• The data
*** Block opens ***

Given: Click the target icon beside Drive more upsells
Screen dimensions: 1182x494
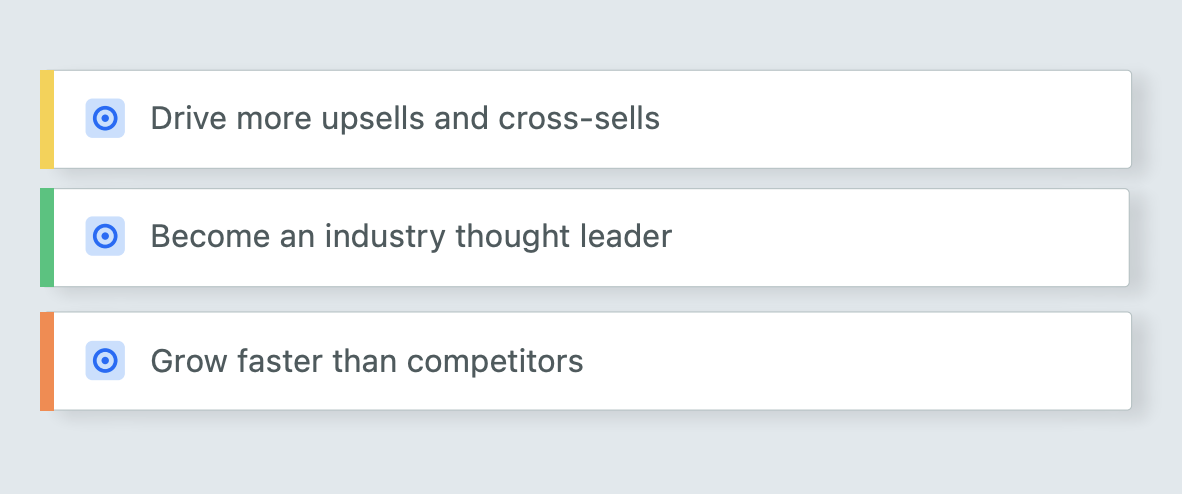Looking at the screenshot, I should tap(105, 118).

*** Block closes ***
*** Block opens ***

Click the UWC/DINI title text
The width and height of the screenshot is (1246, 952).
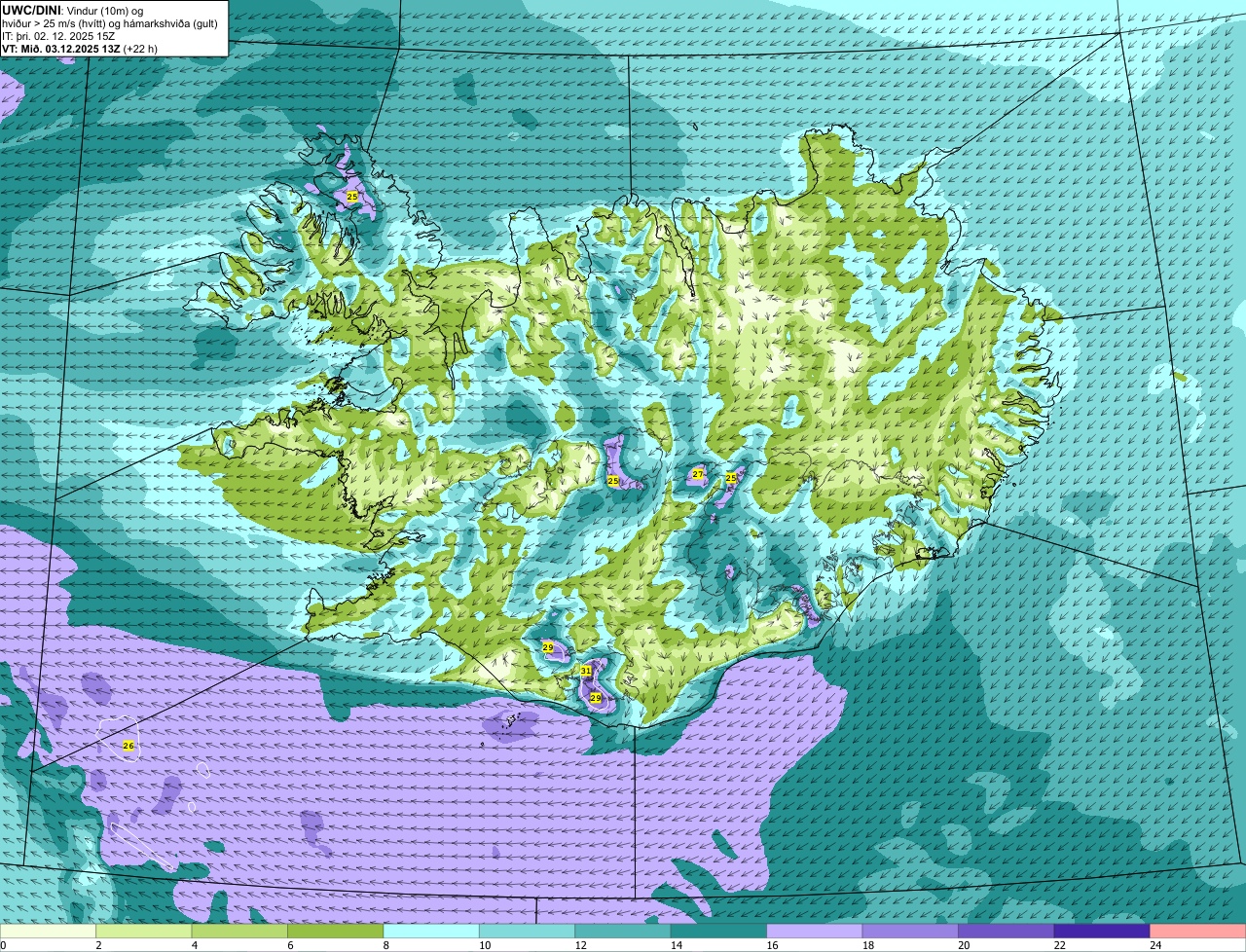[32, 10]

*** Block closes ***

• Work instructions
Search the entries for "Click" and copy out each line that has it.

• Answer
Given: Click the target icon beside Drive more upsells
Click the UWC/DINI title text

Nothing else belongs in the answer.